## Exercise directions
The range starts at the line containing "Málaga city label" and ends at the last line of the records below. Reproduce those lines exactly.

--- Listed records ---

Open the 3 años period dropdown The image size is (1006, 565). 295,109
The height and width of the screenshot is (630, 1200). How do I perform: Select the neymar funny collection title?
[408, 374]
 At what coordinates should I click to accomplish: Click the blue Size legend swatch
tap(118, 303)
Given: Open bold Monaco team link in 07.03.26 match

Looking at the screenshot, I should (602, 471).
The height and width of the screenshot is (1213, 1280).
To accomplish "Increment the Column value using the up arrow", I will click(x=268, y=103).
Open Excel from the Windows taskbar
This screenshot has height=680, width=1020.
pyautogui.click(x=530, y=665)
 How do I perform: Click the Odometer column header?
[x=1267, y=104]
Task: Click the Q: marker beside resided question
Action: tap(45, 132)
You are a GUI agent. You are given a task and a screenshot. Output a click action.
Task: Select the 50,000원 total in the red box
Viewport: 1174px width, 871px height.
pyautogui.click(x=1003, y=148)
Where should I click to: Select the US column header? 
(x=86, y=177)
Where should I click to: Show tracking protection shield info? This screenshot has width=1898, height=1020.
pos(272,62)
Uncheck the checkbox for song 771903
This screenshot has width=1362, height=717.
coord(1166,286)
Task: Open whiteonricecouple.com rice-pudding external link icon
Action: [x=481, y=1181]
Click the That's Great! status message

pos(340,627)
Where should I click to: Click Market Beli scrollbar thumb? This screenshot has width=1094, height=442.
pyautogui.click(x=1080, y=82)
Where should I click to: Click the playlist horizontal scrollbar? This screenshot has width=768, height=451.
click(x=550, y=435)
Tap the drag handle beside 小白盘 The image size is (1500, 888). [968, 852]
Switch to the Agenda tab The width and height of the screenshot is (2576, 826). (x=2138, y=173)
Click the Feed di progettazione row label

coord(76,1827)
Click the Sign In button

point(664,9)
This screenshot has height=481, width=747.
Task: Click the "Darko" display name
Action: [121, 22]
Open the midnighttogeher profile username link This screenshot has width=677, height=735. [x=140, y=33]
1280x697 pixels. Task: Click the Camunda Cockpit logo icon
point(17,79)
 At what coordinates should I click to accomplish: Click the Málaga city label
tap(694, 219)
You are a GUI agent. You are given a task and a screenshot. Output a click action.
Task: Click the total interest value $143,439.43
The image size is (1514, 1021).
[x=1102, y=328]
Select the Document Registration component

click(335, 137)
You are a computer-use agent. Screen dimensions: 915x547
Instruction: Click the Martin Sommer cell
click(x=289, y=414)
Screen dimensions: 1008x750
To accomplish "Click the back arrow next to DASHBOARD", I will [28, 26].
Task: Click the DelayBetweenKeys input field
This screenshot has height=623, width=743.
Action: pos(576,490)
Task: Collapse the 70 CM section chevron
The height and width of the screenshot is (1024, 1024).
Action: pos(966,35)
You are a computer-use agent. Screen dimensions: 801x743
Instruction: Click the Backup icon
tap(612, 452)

---

## Result of this task
 At what coordinates should I click to accomplish: Click the Málaga city label
tap(694, 219)
You are a GUI agent. You are given a task and a screenshot. Output a click action.
Task: Click the total interest value $143,439.43
The image size is (1514, 1021).
[x=1102, y=328]
Select the Document Registration component

click(335, 137)
You are a computer-use agent. Screen dimensions: 915x547
Instruction: Click the Martin Sommer cell
click(x=289, y=414)
Screen dimensions: 1008x750
To accomplish "Click the back arrow next to DASHBOARD", I will [28, 26].
Task: Click the DelayBetweenKeys input field
This screenshot has height=623, width=743.
Action: pos(576,490)
Task: Collapse the 70 CM section chevron
The height and width of the screenshot is (1024, 1024).
Action: pos(966,35)
You are a computer-use agent. Screen dimensions: 801x743
Instruction: Click the Backup icon
tap(612, 452)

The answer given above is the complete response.